Scotch tape turned into shape-shifting 'smart' material
Scientists have turned scotch tape, a versatile household staple and gift fastner, into a shape-shifting "smart material".
urdue University researchers used a laser to form slender half-cm-long fingers out of the tape. Exposed to water, the four wispy fingers morph into a tiny robotic claw that captures water droplets.
The innovation could be used to collect water samples for environmental testing, said Babak Ziaie, professor of electrical, computer and biomedical engineering at Purdue.
"When one side absorbs water, it expands. The other side stays the same, causing it to curl. If you were sampling for certain bacteria in water, you could drop a bunch of these and collect them the next day," said Ziaie.

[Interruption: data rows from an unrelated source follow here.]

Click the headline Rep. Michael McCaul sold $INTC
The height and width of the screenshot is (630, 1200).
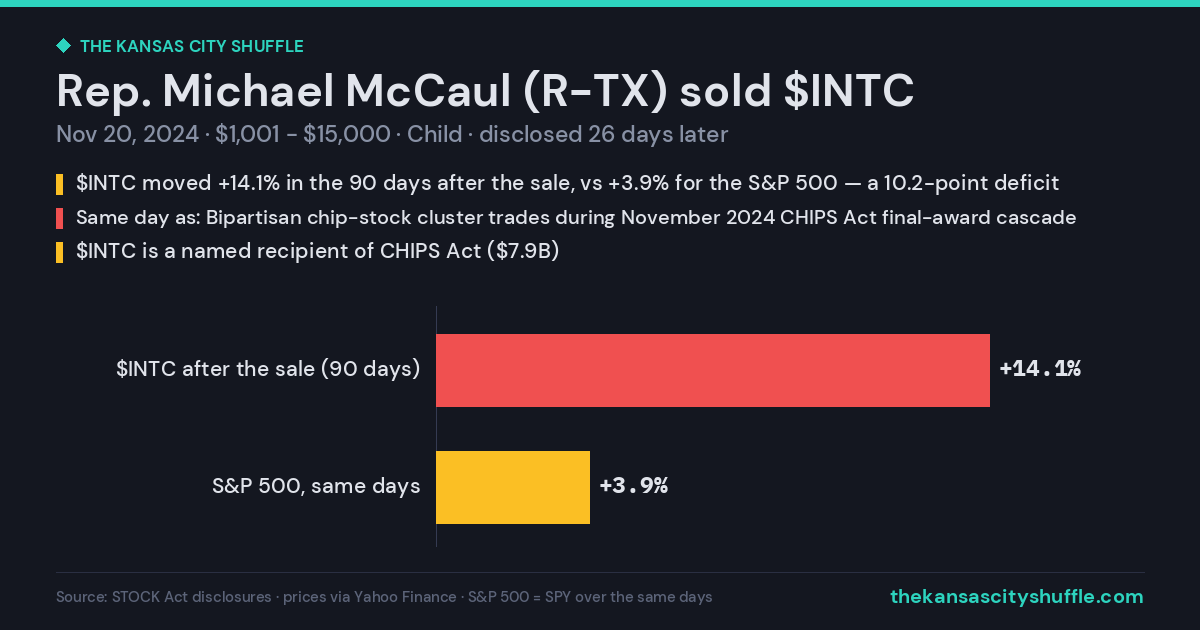[485, 91]
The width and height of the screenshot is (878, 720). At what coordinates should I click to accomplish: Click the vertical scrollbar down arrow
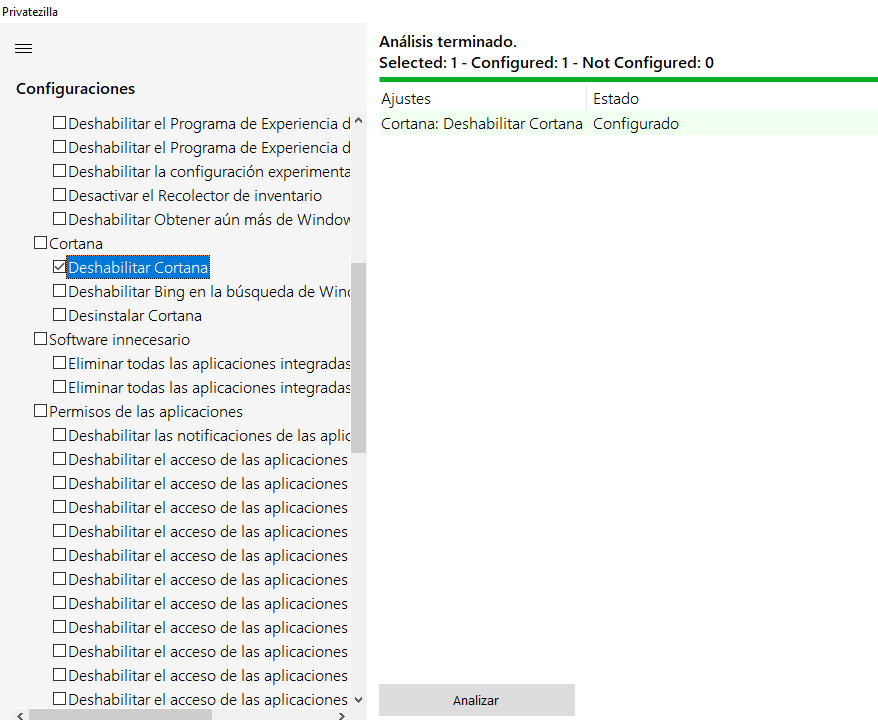359,700
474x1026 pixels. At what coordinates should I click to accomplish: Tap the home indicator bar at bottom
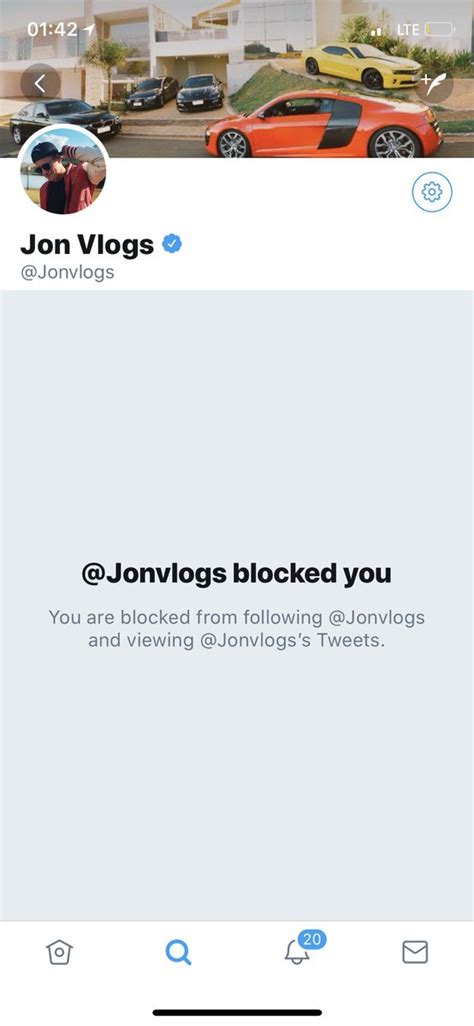(237, 1012)
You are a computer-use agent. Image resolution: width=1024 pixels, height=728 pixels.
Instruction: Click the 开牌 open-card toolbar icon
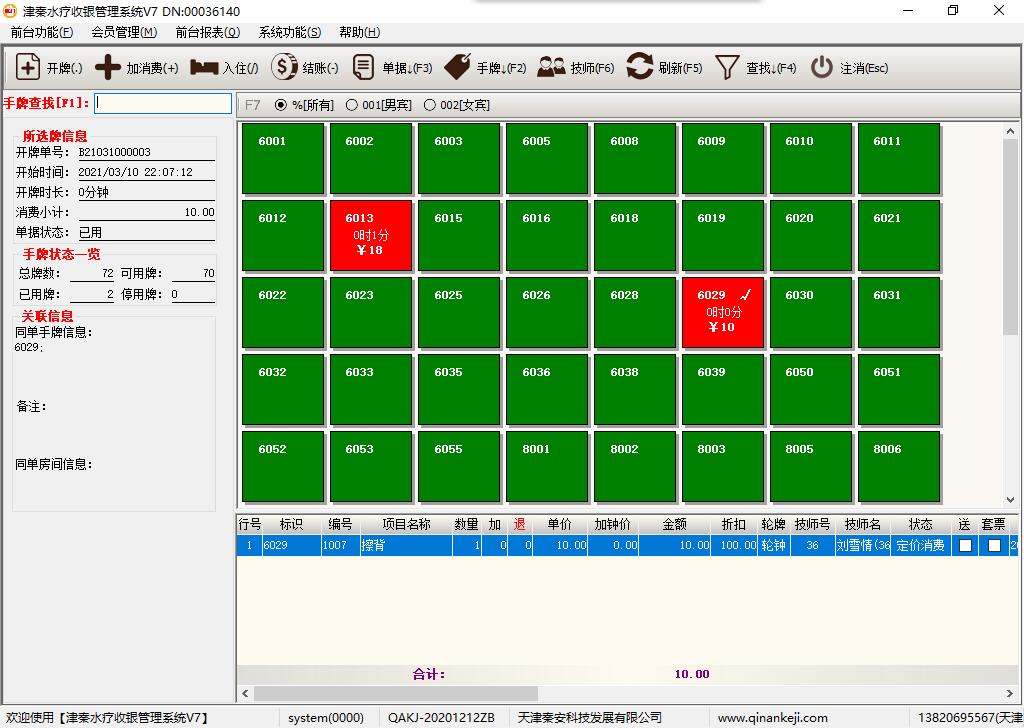pyautogui.click(x=28, y=67)
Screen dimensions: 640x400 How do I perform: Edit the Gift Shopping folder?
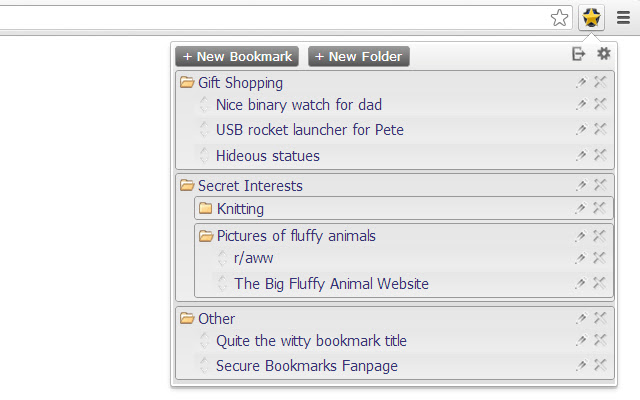pos(580,83)
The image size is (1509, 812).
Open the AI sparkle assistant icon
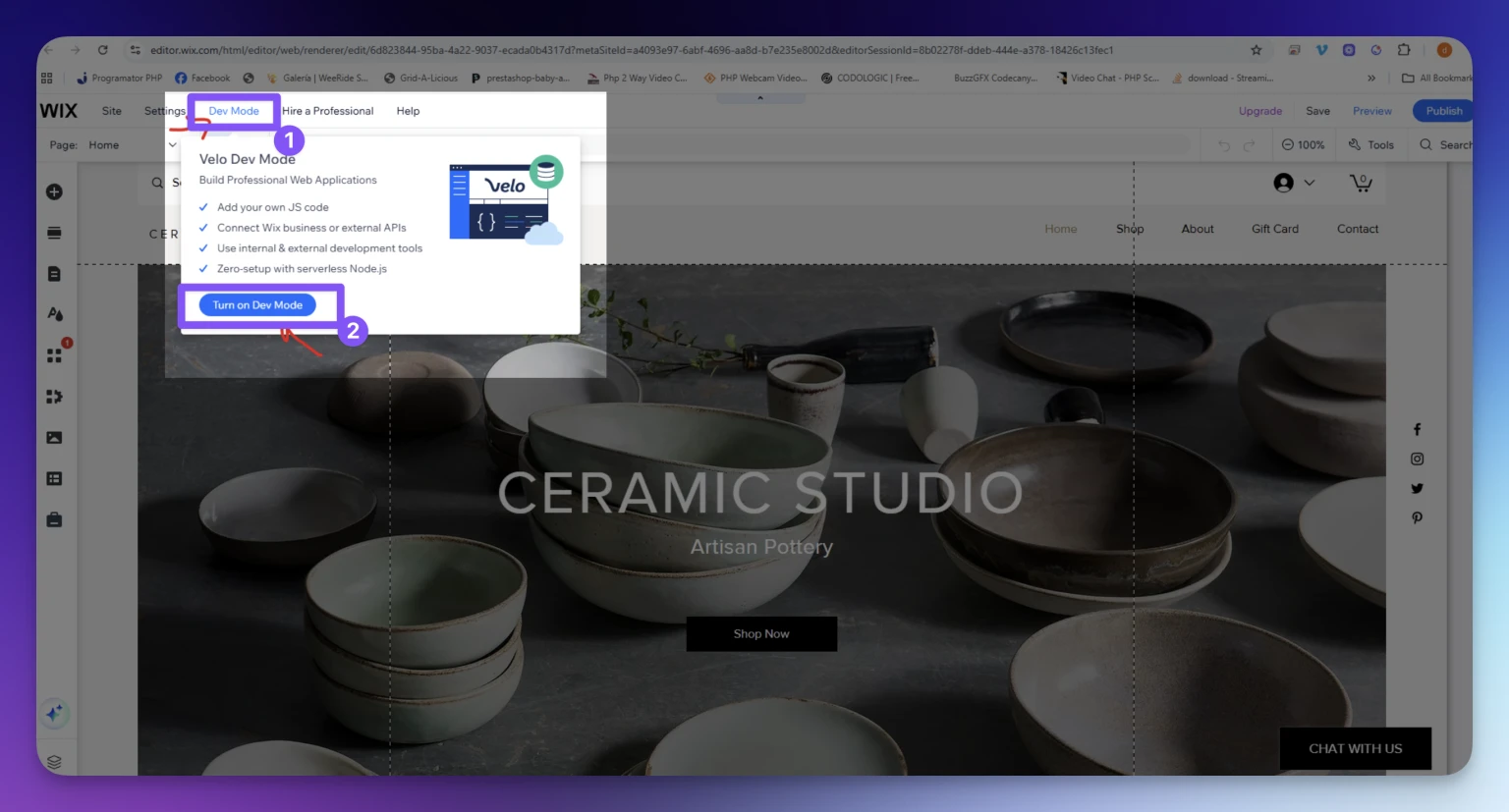click(x=54, y=713)

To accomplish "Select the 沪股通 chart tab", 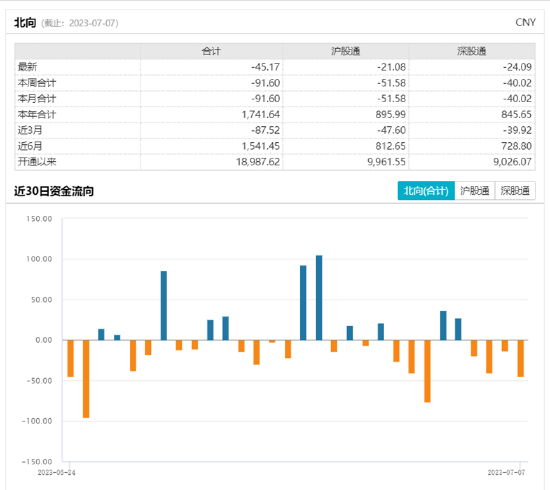I will (x=475, y=191).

The Scotch tape -- made from a cellulose-acetate sheet and an adhesive -- is uniquely suited for the purpose. "It can be micromachined into different shapes and works as an inexpensive smart material that interacts with its environment to perform specific functions," he said.
Doctoral student Manuel Ochoa came up with the idea. While using tape to collect pollen, he noticed that it curled when exposed to humidity. The cellulose-acetate absorbs water, but the adhesive film repels water.
These findings will be presented at a meeting of the Materials Research Society in Boston from Sunday onwards.
The six-campus Purdue University is in West Lafayette, Indiana, US.